# Introduction



## linksinachain (Oct 23, 2007)

Hi folks,

New to the site, but didn't think I was a newcomer to modelling until I started doing some surfing as of late! Turns out the hobby I found as a young teen has a lot more to it than I originally thought!

It wasn't until quite recently I reengaged the hobby and decided to start building based on functioning equipment, rather than the 'fresh off the factory floor' look. Hence, I am doing a lot of Googling as of late. It is exhausting.

Next investment is an airbrush (looking at the Testors kit complete w/pump) so I can try my luck with a new skill.

I found this site quite by accident, actually (not that I'm not glad to be here)... S4Simon's post wrt fibreoptic cockpits caught my eye whilst casually surfing. Now I have a Monogram F-18 that I am hoping to convert into a CF-18 as I'm just outside Cold Lake, AB and am exposed to them more often than most.

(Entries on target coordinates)
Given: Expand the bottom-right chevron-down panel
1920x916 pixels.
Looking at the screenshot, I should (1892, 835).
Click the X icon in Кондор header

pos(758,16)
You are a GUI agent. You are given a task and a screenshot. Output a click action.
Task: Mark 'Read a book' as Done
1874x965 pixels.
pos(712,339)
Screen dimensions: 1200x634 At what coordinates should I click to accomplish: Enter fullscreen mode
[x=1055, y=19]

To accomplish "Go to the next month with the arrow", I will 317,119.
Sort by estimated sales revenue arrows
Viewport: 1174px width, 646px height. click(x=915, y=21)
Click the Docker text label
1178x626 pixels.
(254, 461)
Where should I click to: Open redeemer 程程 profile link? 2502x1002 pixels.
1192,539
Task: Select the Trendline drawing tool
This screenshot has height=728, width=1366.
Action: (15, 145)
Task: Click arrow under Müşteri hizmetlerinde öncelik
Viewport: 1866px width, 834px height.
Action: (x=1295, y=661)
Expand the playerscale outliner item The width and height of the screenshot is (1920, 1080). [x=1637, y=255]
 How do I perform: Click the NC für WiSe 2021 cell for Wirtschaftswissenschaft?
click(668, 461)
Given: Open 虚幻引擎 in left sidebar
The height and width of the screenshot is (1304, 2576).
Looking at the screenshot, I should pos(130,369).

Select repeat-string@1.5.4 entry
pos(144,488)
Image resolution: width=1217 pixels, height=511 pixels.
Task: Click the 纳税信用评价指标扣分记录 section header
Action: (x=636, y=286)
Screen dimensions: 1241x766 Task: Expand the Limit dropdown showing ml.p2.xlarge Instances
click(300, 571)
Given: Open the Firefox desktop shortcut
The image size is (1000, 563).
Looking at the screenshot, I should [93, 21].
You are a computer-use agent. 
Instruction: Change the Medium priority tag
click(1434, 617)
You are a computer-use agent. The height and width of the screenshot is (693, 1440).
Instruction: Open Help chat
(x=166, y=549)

◆ **Problems**
**a.** Repeat the part of the model-building introduction post from "New to the site, but" up to and including "often than most.".
**b.** Carry on with the model-building introduction post from the point where it stops.

◆ **Outputs by task**
**a.**
New to the site, but didn't think I was a newcomer to modelling until I started doing some surfing as of late! Turns out the hobby I found as a young teen has a lot more to it than I originally thought!

It wasn't until quite recently I reengaged the hobby and decided to start building based on functioning equipment, rather than the 'fresh off the factory floor' look. Hence, I am doing a lot of Googling as of late. It is exhausting.

Next investment is an airbrush (looking at the Testors kit complete w/pump) so I can try my luck with a new skill.

I found this site quite by accident, actually (not that I'm not glad to be here)... S4Simon's post wrt fibreoptic cockpits caught my eye whilst casually surfing. Now I have a Monogram F-18 that I am hoping to convert into a CF-18 as I'm just outside Cold Lake, AB and am exposed to them more often than most.

**b.**
So, techniques like weathering and layering are still quite new to my vernacular - don't be surprised if I ask quite a few horrendous n00b questions here  

Well, no time like the present... Does anyone have any techniques for modding aircraft control surfaces? Say, for instance, I wanted to have drooping flaps and ailerons but didn't want to fork out the $175CDN the local hobby shop wants for the Hasegawa F-18?

Either way, happy to be here!

Cheers,
Craig
(linksinachain)


----------



## modelgeek (Jul 14, 2005)

Welcome Craig !!! Glad your here.. you will like this place ,the folks on here are great and very helpful ..Your in the right place and ask away about anything you may want to know or learn about :thumbsup: Jeff


----------



## bert model maker (Feb 19, 2002)

WELCOME linksinachain, gladto have you aboard,
Bert


----------



## roadrner (Jul 21, 1999)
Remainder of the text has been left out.